Because fat-soluble chemicals accumulate in blubber over time, scientists often analyze these tissues to understand long-term exposure to pollutants.
Finding plasticizers in blubber suggests whales are experiencing ongoing exposure throughout their lives rather than brief, isolated encounters.
What Do These Chemicals Do?
Researchers are still working to understand the full impact of phthalates on marine mammals.
In laboratory animals and humans, some phthalates have been associated with:
Hormonal disruption
Reproductive abnormalities
Developmental changes
Altered metabolism
Immune system effects
Whether these same effects occur in whales remains unknown.
Marine mammals have very different physiology from humans, and much more research is needed before scientists can determine the clinical significance of the concentrations detected.
However, wildlife health experts say the findings deserve careful attention.
When contaminants become widespread throughout an ecosystem, they may interact with other stressors such as climate change, declining food availability, ship strikes, fishing gear entanglement, and infectious disease.
Together, these cumulative pressures can influence the health and resilience of whale populations.
Whales as Sentinels of Ocean Health
Marine veterinarians often describe whales as "sentinel species."
Just as canaries once warned miners about dangerous gases, whales can provide early warning signs of problems affecting the broader marine environment.
Because southern right whales are long-lived, migrate across vast distances, and feed high in the marine food web, contaminants accumulating in their tissues may reflect widespread environmental conditions.
As corresponding author Dr. Marcela Uhart of UC Davis explains, studying whale health helps scientists understand larger ecological challenges.
The discovery reinforces an important message: cleaning up visible plastic waste is only part of the solution.

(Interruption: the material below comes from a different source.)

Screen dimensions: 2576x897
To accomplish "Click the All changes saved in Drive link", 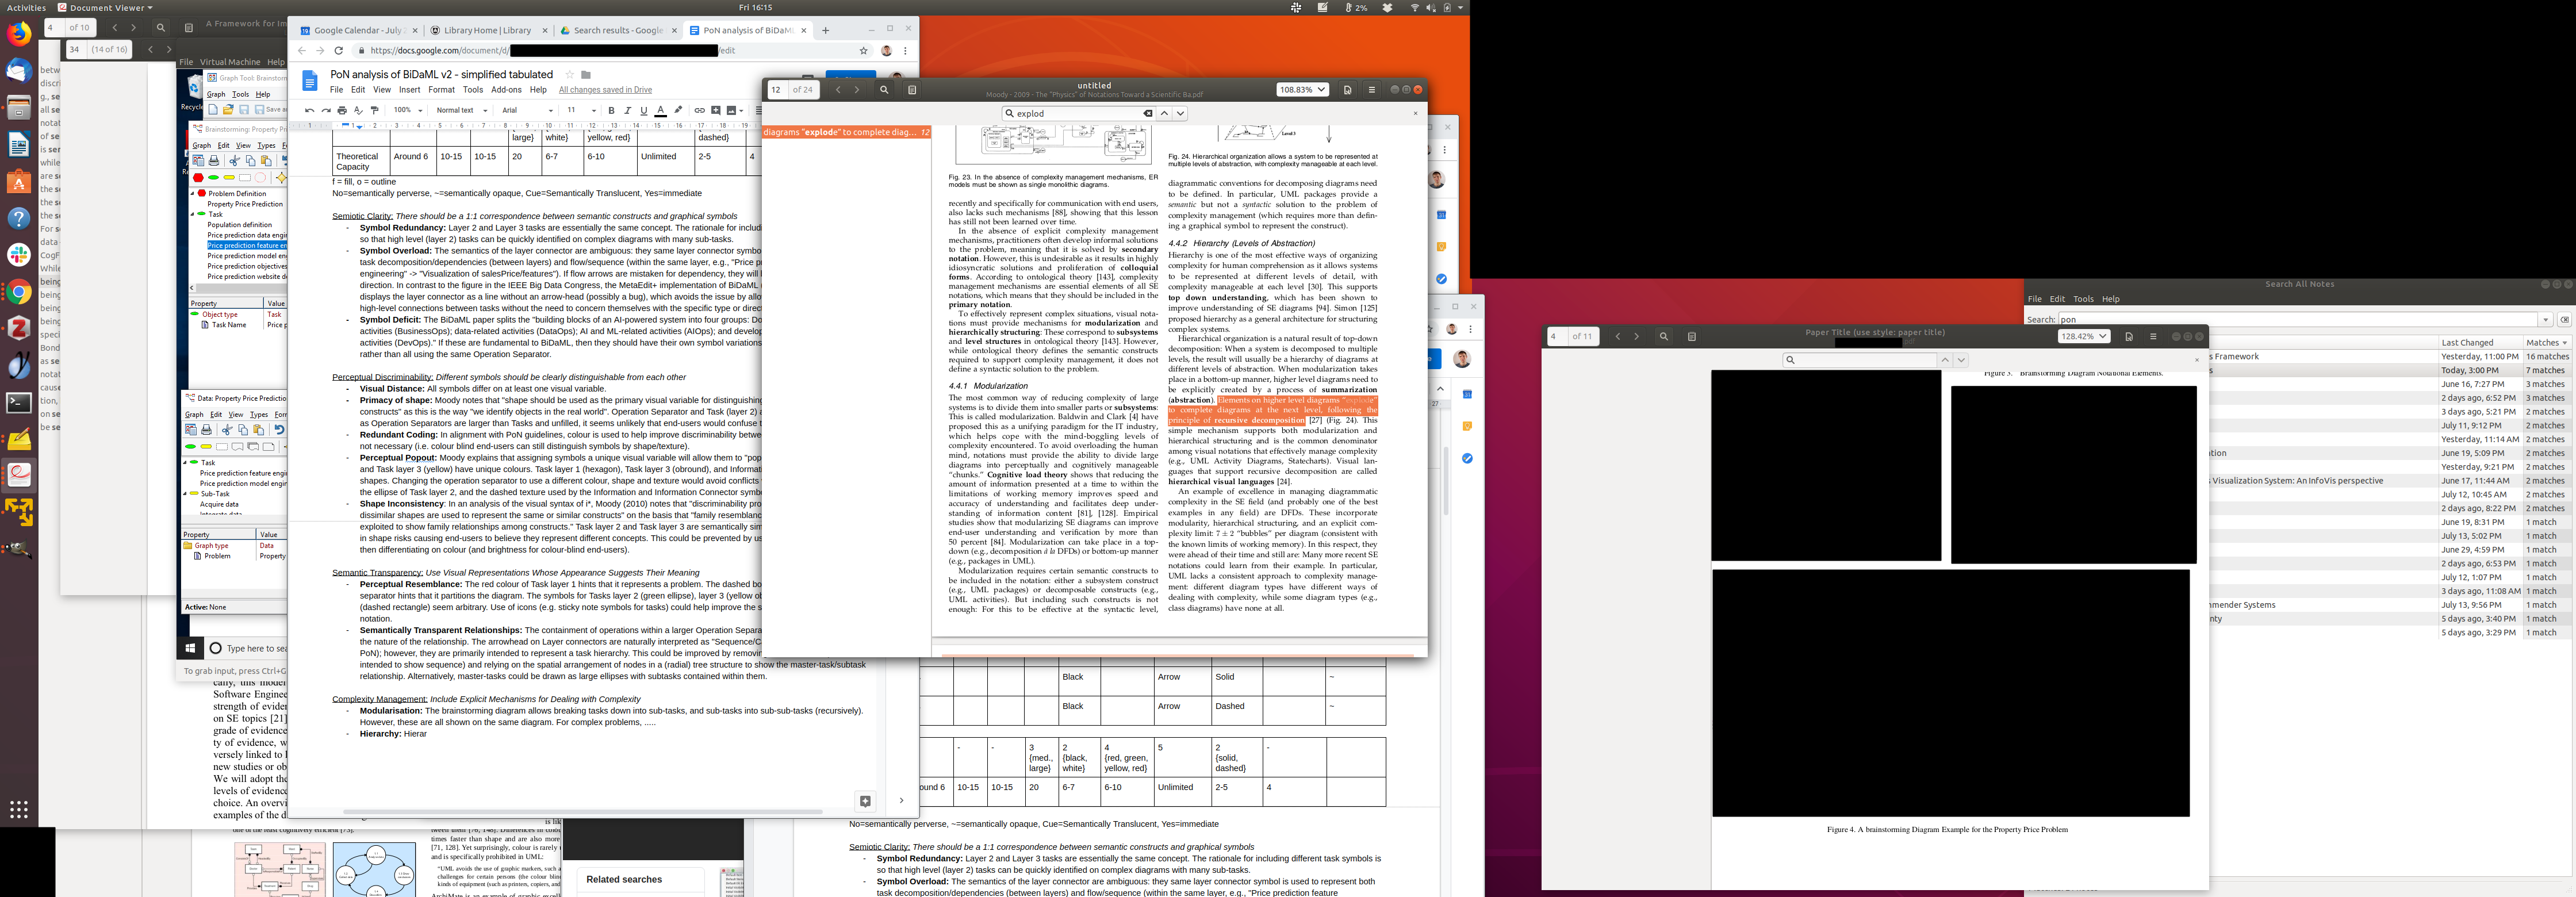I will point(605,90).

Reducing chemical pollution requires changes throughout the life cycle of plastics—from manufacturing and product design to recycling, waste management, regulation, and consumer choices.
A One Health Perspective
The study also highlights the importance of the One Health approach, which recognizes the close connection between environmental, animal, and human health.
Many of the chemicals detected in whales originate from products people use every day.

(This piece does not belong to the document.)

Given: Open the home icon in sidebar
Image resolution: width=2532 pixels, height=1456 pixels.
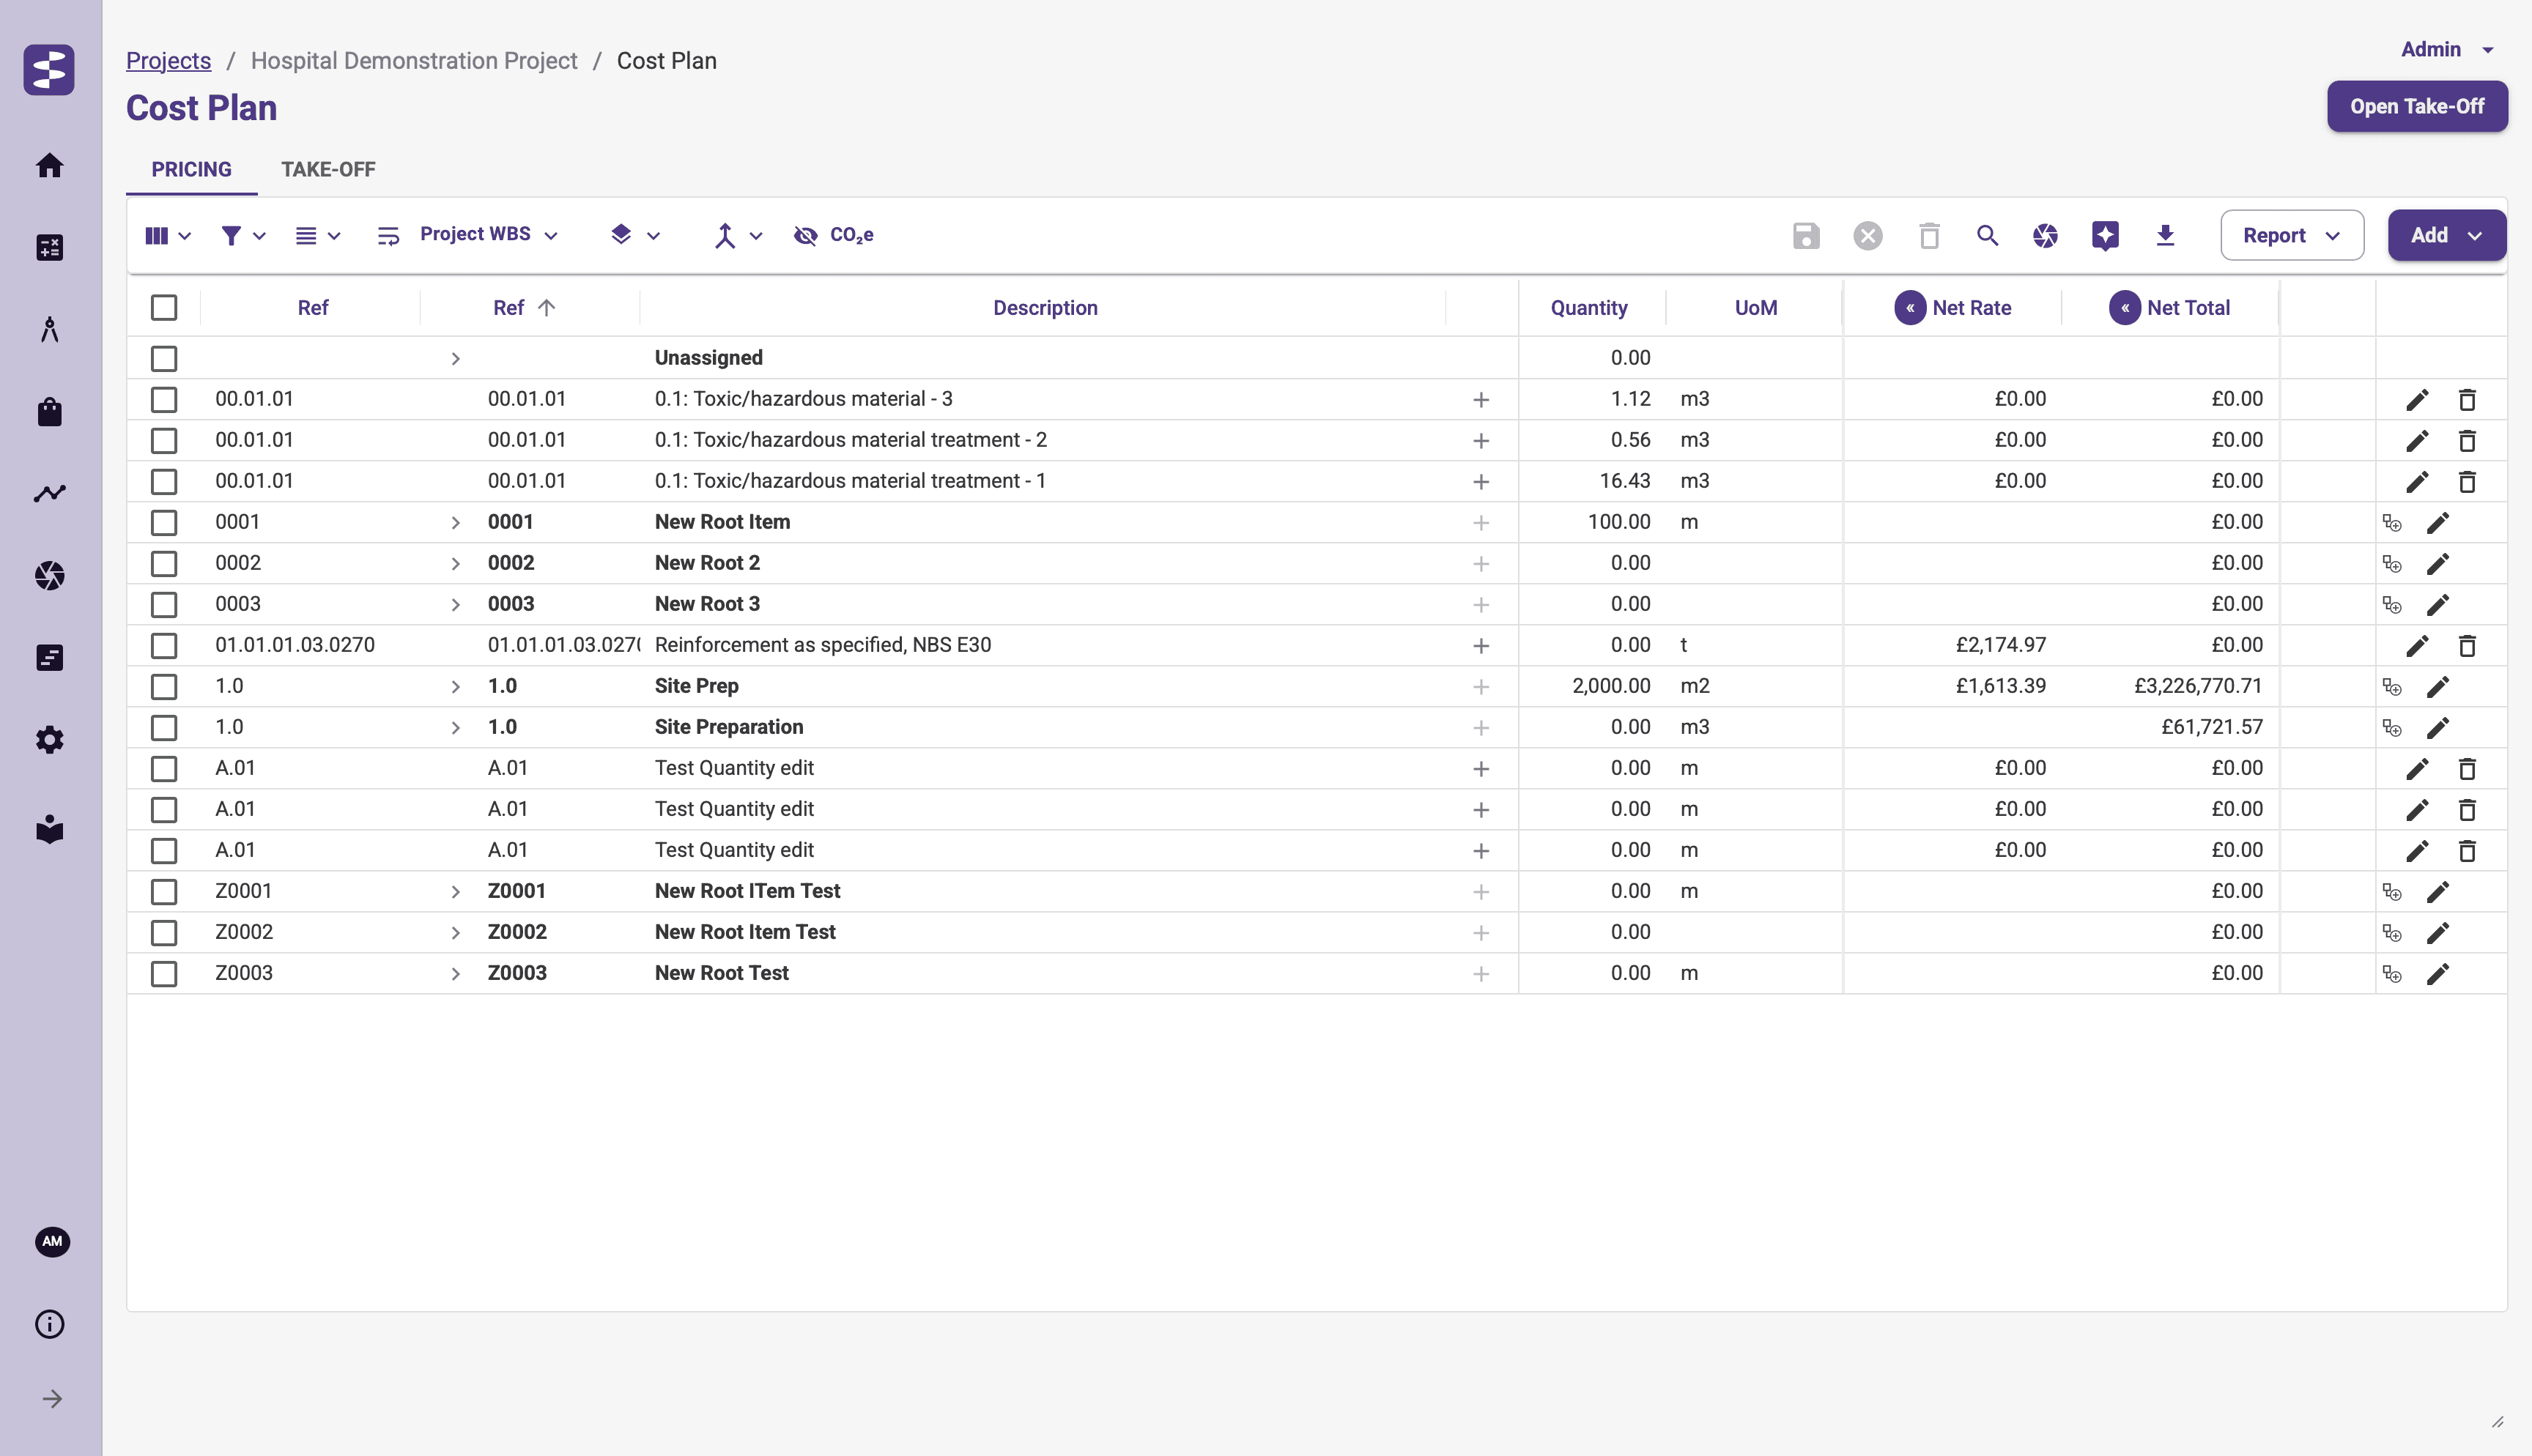Looking at the screenshot, I should click(x=50, y=165).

Once released into the environment, they circulate through ecosystems that support fisheries, coastal communities, wildlife, and ultimately human populations.
Veterinarians increasingly play an important role in identifying these emerging environmental threats through wildlife surveillance, toxicology research, and conservation medicine.

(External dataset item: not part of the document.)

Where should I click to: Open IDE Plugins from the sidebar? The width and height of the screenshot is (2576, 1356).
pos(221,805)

The health of marine mammals often reflects the health of the oceans themselves.
Looking Ahead
Scientists emphasize that this study represents an important first step rather than a final answer.
Future research will investigate whether plasticizer concentrations are changing over time, how these chemicals affect whale reproduction and immune function, and whether similar contamination exists in other whale species around the world.
As concerns about plastic pollution continue to grow, the discovery serves as a reminder that some of the greatest environmental threats cannot be seen with the naked eye.
The ocean may appear clean from the surface, but invisible contaminants are quietly accumulating inside the animals that depend on it.
For veterinarians, conservationists, and policymakers, protecting marine wildlife will require addressing not only the plastics we can see—but also the chemicals we cannot.
Key Takeaways
Researchers detected plasticizers in more than 90% of southern right whales tested.
Whale calves also contained phthalates, suggesting exposure begins early in life.
The study represents the first documented evidence of phthalate accumulation in this species.
Whale blubber provides valuable information about long-term environmental contamination.
Scientists say reducing plastic pollution requires addressing both visible debris and invisible chemical contaminants.
The findings reinforce the importance of wildlife monitoring and the One Health approach to protecting ecosystems.